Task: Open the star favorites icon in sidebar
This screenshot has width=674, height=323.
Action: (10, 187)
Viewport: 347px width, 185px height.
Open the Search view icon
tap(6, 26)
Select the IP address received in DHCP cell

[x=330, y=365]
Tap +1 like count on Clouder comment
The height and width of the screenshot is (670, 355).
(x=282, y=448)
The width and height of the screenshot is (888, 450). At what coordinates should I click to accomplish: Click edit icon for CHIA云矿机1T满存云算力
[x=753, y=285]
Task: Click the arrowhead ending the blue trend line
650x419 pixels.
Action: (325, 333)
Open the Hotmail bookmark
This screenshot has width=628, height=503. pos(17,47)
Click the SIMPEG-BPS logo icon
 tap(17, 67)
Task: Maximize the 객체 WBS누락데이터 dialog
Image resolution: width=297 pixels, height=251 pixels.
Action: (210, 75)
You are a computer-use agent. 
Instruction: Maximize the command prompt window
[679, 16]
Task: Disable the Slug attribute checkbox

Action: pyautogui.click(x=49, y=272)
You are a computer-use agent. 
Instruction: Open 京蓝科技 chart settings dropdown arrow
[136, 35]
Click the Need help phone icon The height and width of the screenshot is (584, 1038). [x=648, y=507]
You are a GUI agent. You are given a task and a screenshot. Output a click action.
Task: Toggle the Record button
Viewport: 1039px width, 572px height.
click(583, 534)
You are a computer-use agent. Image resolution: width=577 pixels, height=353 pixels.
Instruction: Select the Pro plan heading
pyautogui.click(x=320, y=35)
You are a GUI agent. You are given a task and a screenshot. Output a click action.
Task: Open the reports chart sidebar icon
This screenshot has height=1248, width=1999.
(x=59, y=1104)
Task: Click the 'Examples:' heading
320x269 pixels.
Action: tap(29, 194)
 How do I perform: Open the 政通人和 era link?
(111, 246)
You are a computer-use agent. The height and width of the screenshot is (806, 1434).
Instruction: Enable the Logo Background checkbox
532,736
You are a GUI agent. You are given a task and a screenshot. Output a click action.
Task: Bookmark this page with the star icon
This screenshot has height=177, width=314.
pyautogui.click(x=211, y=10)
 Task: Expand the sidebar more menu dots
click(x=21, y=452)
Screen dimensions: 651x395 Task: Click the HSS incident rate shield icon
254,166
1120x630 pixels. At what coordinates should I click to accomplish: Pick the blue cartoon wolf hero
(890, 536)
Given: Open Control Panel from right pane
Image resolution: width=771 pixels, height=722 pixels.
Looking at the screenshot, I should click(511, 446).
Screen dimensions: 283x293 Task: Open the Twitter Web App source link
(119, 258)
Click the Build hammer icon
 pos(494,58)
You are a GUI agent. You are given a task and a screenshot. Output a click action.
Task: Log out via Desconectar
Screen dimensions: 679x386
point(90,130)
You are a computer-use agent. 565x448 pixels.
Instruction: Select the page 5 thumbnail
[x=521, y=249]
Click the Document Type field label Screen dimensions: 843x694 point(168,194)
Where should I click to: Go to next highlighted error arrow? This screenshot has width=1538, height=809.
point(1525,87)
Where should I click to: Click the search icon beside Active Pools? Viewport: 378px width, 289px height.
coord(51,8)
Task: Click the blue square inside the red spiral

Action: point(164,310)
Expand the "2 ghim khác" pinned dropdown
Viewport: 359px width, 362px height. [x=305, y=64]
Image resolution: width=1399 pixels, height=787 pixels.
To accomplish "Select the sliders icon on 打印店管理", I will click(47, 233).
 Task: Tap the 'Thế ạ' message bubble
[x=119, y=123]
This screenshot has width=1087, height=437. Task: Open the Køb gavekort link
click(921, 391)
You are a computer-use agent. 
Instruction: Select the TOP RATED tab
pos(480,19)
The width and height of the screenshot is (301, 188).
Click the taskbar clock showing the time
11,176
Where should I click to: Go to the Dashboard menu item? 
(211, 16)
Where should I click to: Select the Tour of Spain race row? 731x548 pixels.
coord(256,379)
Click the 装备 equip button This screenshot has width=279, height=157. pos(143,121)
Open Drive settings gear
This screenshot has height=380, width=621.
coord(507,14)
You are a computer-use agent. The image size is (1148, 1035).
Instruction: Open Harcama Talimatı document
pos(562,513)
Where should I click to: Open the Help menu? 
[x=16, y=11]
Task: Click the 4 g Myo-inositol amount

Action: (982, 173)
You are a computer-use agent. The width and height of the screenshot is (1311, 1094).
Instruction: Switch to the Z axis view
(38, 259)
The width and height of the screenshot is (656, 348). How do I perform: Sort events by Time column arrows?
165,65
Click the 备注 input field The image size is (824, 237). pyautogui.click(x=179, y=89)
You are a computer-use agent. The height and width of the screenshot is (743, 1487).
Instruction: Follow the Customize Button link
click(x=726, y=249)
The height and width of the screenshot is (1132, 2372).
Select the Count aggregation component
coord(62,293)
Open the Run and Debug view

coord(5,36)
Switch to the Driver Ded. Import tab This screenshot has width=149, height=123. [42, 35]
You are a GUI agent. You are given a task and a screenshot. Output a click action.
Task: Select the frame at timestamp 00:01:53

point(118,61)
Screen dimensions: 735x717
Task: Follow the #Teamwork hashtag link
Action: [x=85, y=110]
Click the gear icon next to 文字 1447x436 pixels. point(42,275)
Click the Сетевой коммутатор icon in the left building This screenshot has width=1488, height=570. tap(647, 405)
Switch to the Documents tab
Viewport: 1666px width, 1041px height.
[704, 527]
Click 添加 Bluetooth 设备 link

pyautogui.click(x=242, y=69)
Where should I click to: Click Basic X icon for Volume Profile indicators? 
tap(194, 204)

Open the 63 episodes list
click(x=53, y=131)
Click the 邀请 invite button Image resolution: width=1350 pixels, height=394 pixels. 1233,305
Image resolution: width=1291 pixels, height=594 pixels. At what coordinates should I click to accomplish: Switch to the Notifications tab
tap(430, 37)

WHAT IS REQUIRED:
Give back again, unchanged, everything in the listing from the line containing "is (806, 1434)." down to the line containing "click(x=21, y=452)".

ANSWER FOR THIS EXERCISE:
You are a computer-use agent. The height and width of the screenshot is (806, 1434).
Instruction: Enable the Logo Background checkbox
532,736
You are a GUI agent. You are given a task and a screenshot. Output a click action.
Task: Bookmark this page with the star icon
This screenshot has height=177, width=314.
pyautogui.click(x=211, y=10)
 Task: Expand the sidebar more menu dots
click(x=21, y=452)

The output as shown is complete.